Records for the task
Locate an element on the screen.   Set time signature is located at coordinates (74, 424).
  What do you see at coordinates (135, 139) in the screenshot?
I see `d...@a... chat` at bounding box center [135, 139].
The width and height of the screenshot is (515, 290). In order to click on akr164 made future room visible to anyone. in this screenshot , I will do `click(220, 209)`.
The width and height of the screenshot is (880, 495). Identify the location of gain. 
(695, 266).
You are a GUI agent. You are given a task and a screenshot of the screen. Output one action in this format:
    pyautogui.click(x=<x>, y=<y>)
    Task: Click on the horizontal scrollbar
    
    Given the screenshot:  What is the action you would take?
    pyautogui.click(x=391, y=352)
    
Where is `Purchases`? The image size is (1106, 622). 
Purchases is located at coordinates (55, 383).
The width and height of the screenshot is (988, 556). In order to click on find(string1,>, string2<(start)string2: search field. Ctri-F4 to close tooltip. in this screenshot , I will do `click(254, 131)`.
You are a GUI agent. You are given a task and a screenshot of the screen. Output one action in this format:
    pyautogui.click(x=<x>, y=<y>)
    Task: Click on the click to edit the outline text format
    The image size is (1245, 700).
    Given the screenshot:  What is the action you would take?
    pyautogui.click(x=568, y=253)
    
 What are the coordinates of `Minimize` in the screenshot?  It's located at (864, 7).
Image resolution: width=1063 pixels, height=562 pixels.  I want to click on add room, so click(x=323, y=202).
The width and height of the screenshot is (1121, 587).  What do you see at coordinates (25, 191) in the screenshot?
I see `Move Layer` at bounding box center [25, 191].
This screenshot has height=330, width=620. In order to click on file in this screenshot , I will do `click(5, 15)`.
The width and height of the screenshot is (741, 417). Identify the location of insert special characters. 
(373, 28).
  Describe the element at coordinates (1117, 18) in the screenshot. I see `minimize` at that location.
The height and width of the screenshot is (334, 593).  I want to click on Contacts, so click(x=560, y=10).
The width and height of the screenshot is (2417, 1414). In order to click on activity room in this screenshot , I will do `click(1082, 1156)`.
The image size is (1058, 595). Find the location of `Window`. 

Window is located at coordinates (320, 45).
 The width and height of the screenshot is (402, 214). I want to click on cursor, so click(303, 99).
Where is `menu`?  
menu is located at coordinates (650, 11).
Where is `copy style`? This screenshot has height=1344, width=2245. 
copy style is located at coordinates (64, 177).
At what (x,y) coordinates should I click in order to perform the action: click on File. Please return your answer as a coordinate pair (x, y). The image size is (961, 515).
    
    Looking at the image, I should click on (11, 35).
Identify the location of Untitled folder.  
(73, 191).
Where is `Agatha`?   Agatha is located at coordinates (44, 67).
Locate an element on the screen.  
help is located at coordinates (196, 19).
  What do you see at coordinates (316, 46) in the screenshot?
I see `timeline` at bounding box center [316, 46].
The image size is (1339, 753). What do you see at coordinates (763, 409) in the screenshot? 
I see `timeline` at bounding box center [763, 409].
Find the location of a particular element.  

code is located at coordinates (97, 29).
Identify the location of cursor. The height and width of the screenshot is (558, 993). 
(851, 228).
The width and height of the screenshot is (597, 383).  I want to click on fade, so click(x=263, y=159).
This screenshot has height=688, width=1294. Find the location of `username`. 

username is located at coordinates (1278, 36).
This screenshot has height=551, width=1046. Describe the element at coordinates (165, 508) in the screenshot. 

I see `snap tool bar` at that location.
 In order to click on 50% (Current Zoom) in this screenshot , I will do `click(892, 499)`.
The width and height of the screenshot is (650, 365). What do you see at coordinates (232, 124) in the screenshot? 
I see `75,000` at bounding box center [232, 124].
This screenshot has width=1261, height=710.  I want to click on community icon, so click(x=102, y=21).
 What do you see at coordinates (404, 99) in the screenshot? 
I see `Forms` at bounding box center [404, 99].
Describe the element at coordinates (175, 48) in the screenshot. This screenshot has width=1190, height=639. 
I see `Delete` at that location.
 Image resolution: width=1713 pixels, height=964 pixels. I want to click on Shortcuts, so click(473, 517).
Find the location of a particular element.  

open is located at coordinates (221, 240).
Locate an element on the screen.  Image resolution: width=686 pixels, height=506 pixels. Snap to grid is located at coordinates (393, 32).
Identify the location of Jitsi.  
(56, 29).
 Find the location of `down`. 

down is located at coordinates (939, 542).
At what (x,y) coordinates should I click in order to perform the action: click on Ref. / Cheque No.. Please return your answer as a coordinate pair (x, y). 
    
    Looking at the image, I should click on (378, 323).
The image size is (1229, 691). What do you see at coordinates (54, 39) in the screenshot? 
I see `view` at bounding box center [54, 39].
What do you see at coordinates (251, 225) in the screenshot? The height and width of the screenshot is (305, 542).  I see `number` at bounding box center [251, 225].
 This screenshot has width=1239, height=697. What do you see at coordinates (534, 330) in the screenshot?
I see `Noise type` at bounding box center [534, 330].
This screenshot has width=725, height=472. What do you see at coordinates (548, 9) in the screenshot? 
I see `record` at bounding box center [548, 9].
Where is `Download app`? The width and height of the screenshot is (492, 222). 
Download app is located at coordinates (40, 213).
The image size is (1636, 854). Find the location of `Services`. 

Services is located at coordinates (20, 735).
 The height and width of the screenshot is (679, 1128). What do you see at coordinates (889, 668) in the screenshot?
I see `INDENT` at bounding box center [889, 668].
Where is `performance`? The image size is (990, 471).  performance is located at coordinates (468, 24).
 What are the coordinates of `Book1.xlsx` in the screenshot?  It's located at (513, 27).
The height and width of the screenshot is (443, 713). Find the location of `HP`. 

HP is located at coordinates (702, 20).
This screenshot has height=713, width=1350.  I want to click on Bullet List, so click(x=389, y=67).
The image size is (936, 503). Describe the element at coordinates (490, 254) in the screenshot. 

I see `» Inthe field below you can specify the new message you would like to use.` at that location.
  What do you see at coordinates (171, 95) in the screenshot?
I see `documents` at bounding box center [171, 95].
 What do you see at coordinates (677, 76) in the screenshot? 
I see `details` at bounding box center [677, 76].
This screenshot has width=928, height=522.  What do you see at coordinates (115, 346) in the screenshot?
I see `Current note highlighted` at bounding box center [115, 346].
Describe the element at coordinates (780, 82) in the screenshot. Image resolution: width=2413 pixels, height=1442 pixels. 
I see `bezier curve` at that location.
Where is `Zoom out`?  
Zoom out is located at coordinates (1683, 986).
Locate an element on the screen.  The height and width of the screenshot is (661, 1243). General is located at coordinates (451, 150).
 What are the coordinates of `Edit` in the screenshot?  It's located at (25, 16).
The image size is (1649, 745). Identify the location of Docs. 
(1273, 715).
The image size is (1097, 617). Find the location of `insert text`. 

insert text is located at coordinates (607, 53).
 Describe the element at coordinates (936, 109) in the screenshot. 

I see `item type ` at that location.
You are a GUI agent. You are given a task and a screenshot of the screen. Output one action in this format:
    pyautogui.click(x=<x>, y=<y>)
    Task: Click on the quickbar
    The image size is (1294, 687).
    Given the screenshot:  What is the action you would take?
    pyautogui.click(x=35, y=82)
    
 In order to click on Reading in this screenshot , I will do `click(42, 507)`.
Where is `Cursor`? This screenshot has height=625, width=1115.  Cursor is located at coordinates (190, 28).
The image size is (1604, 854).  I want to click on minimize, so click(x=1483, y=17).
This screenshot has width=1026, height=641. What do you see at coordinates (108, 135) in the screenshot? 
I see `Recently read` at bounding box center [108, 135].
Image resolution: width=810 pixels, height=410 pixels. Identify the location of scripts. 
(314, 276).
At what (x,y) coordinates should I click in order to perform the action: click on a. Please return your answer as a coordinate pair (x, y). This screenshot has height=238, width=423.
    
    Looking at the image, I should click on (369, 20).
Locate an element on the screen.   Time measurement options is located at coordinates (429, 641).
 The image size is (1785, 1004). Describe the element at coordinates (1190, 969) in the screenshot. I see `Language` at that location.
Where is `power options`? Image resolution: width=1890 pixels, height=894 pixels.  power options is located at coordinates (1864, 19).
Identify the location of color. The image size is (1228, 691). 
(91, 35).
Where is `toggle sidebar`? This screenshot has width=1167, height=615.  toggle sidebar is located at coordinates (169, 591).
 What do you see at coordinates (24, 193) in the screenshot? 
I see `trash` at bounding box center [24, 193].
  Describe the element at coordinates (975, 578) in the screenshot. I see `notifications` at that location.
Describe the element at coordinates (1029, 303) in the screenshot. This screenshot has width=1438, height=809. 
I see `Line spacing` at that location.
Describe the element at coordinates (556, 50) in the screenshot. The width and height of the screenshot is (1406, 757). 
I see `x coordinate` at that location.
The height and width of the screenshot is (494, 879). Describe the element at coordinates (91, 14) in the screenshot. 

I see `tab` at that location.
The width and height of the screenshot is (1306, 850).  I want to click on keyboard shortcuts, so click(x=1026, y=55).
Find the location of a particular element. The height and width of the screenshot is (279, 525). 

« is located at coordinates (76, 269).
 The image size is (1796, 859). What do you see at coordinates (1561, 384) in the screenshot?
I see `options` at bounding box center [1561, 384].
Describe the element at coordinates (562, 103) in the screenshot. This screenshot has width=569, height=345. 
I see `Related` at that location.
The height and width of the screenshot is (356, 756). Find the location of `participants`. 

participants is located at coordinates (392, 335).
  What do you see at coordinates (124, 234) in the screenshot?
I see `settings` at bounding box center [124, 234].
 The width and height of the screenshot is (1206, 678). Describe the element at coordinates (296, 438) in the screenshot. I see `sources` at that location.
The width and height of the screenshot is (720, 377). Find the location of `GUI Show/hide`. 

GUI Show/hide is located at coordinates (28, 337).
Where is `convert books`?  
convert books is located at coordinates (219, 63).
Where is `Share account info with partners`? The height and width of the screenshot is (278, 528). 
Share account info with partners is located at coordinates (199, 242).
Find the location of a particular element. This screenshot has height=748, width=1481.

Written problem
Update the lines starting at the one containing "at (864, 7)." and ending at the one containing "This screenshot has height=330, width=620." by changing "Minimize" to "Maximize". Return only those lines, with everything else unchanged.

Output of the exercise
 What are the coordinates of `Maximize` in the screenshot?  It's located at (864, 7).
Image resolution: width=1063 pixels, height=562 pixels.  I want to click on add room, so click(x=323, y=202).
The width and height of the screenshot is (1121, 587).  What do you see at coordinates (25, 191) in the screenshot?
I see `Move Layer` at bounding box center [25, 191].
This screenshot has height=330, width=620. In order to click on file in this screenshot , I will do `click(5, 15)`.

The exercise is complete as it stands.